|Contents:||Formal models of human behavior and cognition that are implemented as computer simulations - cognitive models - play a crucial role in science and industry.
In science, cognitive models formalize psychological theories. This formalization allows one to predict human behavior in novel settings and to tease apart the parameters that are essential for intelligent behavior. Cognitive models are used to study many domains, including learning, decision making, language use, multitasking, and perception and action. The models take many forms including dynamic equation models, neural networks, symbolic models, and Bayesian networks.
In industry, cognitive models predict human behavior in intelligent 'user models'. These user models are used for example for human-like game opponents and intelligent tutoring systems that adaptively change the difficulty of a game or training program to a model of the human's capacities. Similarly, user models are used in the design and evaluation of interfaces: what mistakes are humans likely to make in a task, what information might they overlook on an interface, and what are the best points to interrupt a user (e.g., with an e-mail alert) such that this interruption does not overload them?
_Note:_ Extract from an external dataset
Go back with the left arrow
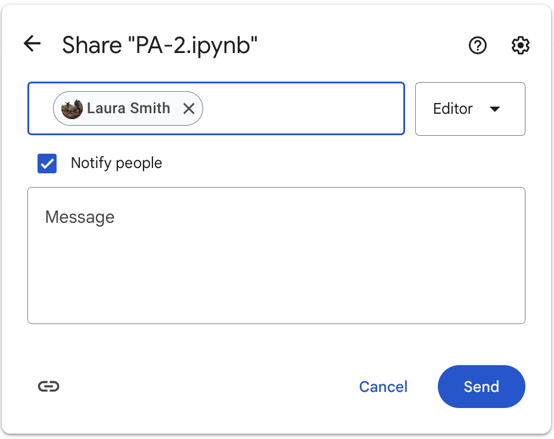 point(31,44)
To be able to develop, implement, and evaluate cognitive models and user models, you first need to know which techniques and methods are available and what are appropriate (scientific or practical) questions to test with a model. Moreover, you need practical experience in implementing (components of) such models.
In this course you will get an overview of various modeling techniques that are used world-wide and also by researchers in Utrecht (esp. in the department of psychology and the department of linguistics). You will learn their characteristics, strengths and weaknesses, and their theoretical and practical importance. Moreover, you will practice with implementing (components of) such models during lab sessions.